L’abbé Grégoire Celier, Prieur de la chapelle Notre-Dame de Consolation à Paris, vient de faire paraître un livre d’Histoire et de littérature intitulé « Le XIXe parallèle ». Il répond aux questions de l’abbé Benoît Espinasse.
— Première question évidente, Monsieur l’abbé : quel est le sens de ce titre un peu énigmatique, « Le XIXe parallèle » ?
Il s’agit d’une galerie de portraits de personnages, tous nés au XIXe siècle. Et comme ces personnages, au nom du « politiquement correct », sont aujourd’hui plus ou moins voués aux gémonies, ils finissent par évoluer dans un monde parallèle à l’Histoire officielle et convenue, dans les marges oubliées et les franges suspectes. Il s’agit donc du « XIXe (siècle) parallèle ».
— Il faut dire que vous commencez très fort, puisque votre premier chapitre, le plus long d’ailleurs, s’intitule « Drumont sans les Juifs ».
Au départ, ce devait être même le titre du livre. Mais comme ce titre aurait été trop restrictif et, avouons-le, légèrement provocateur, j’ai finalement préféré choisir un titre plus large et plus paisible.
Ceci étant, ce premier chapitre donne tout de même l’orientation de l’ouvrage, et son ton. Il est à la fois autobiographique et doctrinal. D’une part, je raconte par quelle série de hasards, et par le biais de Drumont, j’en suis arrivé à me spécialiser, sur le plan historique, dans l’antilibéralisme et le nationalisme français au XIXe siècle : car il m’est tombé un jour dans les mains un livre sur Édouard Drumont, auteur dont je n’avais jamais entendu parler jusque-là. Cette lecture imprévue m’a dégagé des perspectives que j’ai constamment suivies.
— Ce premier chapitre n’est pas uniquement autobiographique : il propose en outre une certaine vision de l’œuvre de Drumont.
Effectivement, si la découverte de Drumont m’a ouvert de nombreux chemins intellectuels que j’ai parcourus ensuite, il a d’abord été ma première et capitale lecture sur ce sujet.

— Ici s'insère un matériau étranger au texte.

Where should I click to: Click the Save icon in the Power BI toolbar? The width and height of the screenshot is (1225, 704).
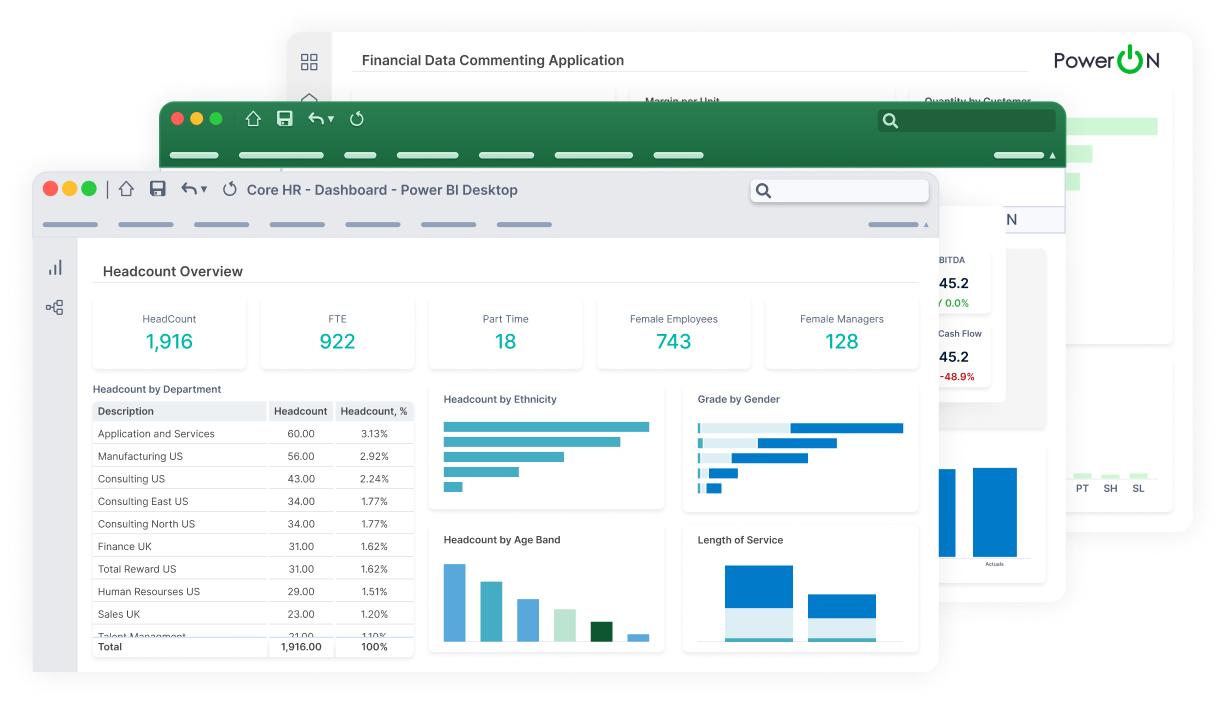[x=157, y=190]
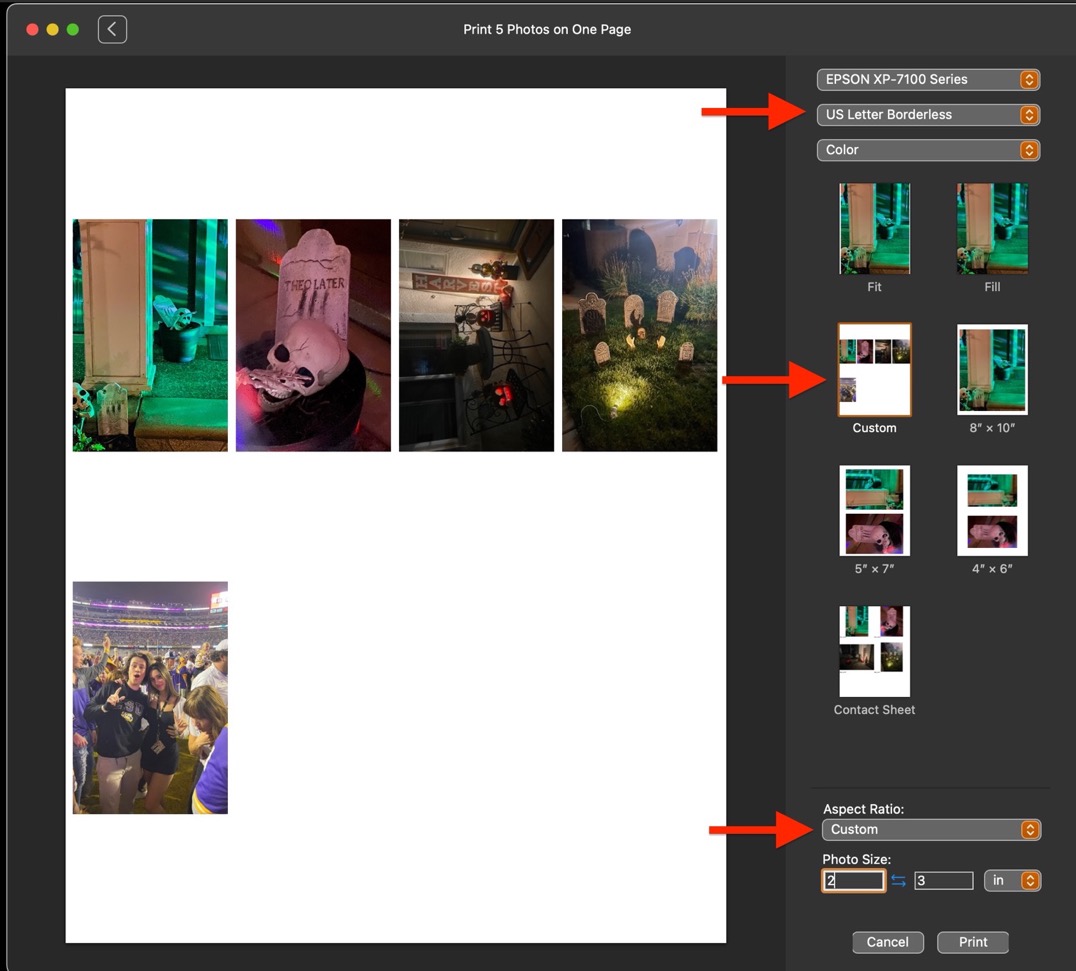This screenshot has width=1076, height=971.
Task: Open the Aspect Ratio dropdown
Action: click(931, 829)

Toutefois, de façon un peu étrange, et cependant en parfaite consonance avec mon tempérament, ce n’est pas l’aspect « juif » (ou « antijuif », plutôt) de cette œuvre qui m’a retenu, alors qu’il s’agit pourtant de son axe majeur. D’où le titre « Drumont sans les Juifs ».
J’ai trouvé bien d’autres choses que les Juifs dans les livres de Drumont, par exemple une initiation à la doctrine sociale de l’Église, une découverte du socialisme français, une description des principes de l’ancienne monarchie française face au pouvoir de l’argent, une réévaluation de mon opinion sur la Commune de Paris et sur les attentats anarchistes, une analyse du parti conservateur (la Droite, dirait-on aujourd’hui), etc.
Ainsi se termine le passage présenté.